Skeeleren

Gisteren ben ik voor het eerst sinds vorige zomer weer eens gaan skeeleren. Houterig en beverig, en met stramme spieren, vooral dat. Maar het was een zalige avond, ook al was het kwart over negen voor ik kon vertrekken.
Veel heb ik ook niet gedaan: 3,5 km. Maar het begon te schemeren, ik was moe, en ik wilde het niet riskeren om vandaag gans stijf te zijn.

Maar enfin, het is toch alweer een begin, en beter dan niks. Nu moet ik eigenlijk nog eens andere, ontspannen parcours in de buurt zien te vinden, en eigenlijk vooral eens iemand vinden die me wil leren stoppen. Want ik kan dan wel snelheid halen, ik kan gewoon niet stoppen zonder me te laten uitbollen of mezelf in een haag te gooien.

Iemand, zo toevallig?

Pissed

Zijt anders ne keer megacontent met uw moto…

In dit weer is het zalig om te rijden, en het ganse weekend was hij blijven stilstaan, omdat ik niet echt ergens naartoe moest, toch niet zonder de kinderen. Maar vandaag zag ik het helemaal zitten om te rijden. Ik begin pas in de namiddag les te geven, en ik hoef me niet te haasten om de kinderen op te halen, want die zitten sowieso in de opvang op maandag. Ik dus een jeans aan, laarzen, mijn dikke Goretexvest, handschoenen, helm en zonnebril, en al mijn spullen in een rugzakje. Met een grote grijns ging ik op de moto zitten, en… niks. Zelfs geen verklikkerlichtje, niks, nada, nihil, noppes, tipota.

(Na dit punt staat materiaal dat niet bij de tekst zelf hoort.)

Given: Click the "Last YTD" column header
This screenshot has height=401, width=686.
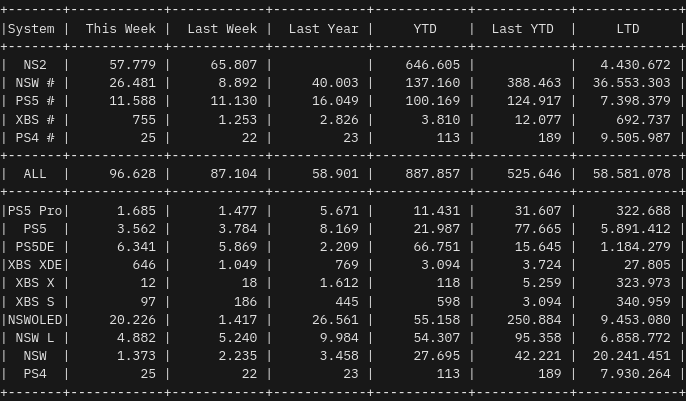Looking at the screenshot, I should [x=522, y=29].
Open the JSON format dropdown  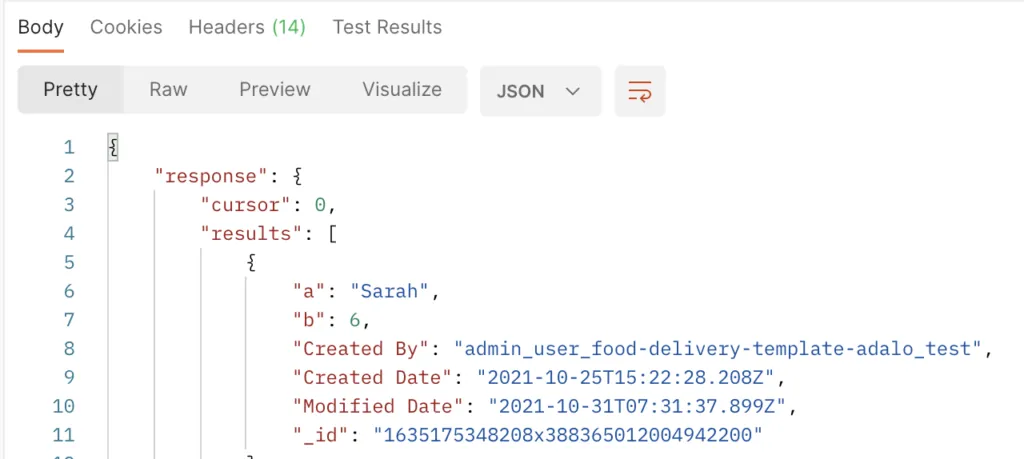pos(540,91)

Het lag duidelijk niet aan mijn batterij, want ik was vrijdag nog fluks naar huis gereden, en dan zou ik nu op zijn minst nog de lichtjes moeten gehad hebben, en de startmotor. Ik koppelde ze om zeker te zijn toch even aan de lader, maar nee, de batterij was wel degelijk vol. Zucht. Ergens dus een slecht contact of zo.

Met een rothumeur ben ik naar binnen gelopen, heb mijn motospullen daar gegooid, heb een ander vestje gegrabbeld, en heb me verdorie nog moeten haasten om op tijd op school te zijn. In een snikhete auto.

Blah.

Serieus.

Blah.

Merels kamer

Het was dan misschien wel prachtig weer vandaag, ik was in mijn opruim geslagen – ik wil de kamers bruikbaar hebben tegen de communie – en ik wilde verderdoen.

Merels kamer was ronduit een stort. Op het tafeltje naast haar door lagen de kleren en rommel een meter hoog (helaas geen overdrijving), de knuffels lagen overal, er stond speelgoed opgestapeld uit de jongens hun kamers, en op de kast achter de deur was het niet beter.

Ik ben eerst begonnen aan haar kast: alle te kleine kleertjes eruit en in dozen, voor de nichtjes en neefjes. Al mijn kleren eruit en naar mijn kast, idem voor babylakens, dekens, en reservespullen. In de plaats kwam ruimte voor speelgoed en poppen: er staat nu een zeteltje in, een bedje, en er is een schuif voor poppenkleren.

Alle andere rommel werd grondig opgeruimd, en de tafel werd verhuisd naar een plekje voor het raam, als bureautje. Meteen kwam er plaats vrij voor haar keukentje en tafeltje dat nu nog beneden in de woonkamer stond. Wolf hing intussen het groene blad op, en ook de kaders kwamen eindelijk aan de muur te hangen. Het staat er misschien wel vrij vol nu, maar ze vindt het een droom. En voor mij is het een enorme doorn uit mijn oog. Oef.

IMG_9296

IMG_9292

IMG_9293

IMG_9294

Sidney Gale

De naam uit de titel zegt u wellicht niks. Dat is ook heel normaal, tenzij u bij de Gentse rugby speelt. Dan zou u zich diep moeten schamen, want dan heeft u het feest van vandaag overgeslagen.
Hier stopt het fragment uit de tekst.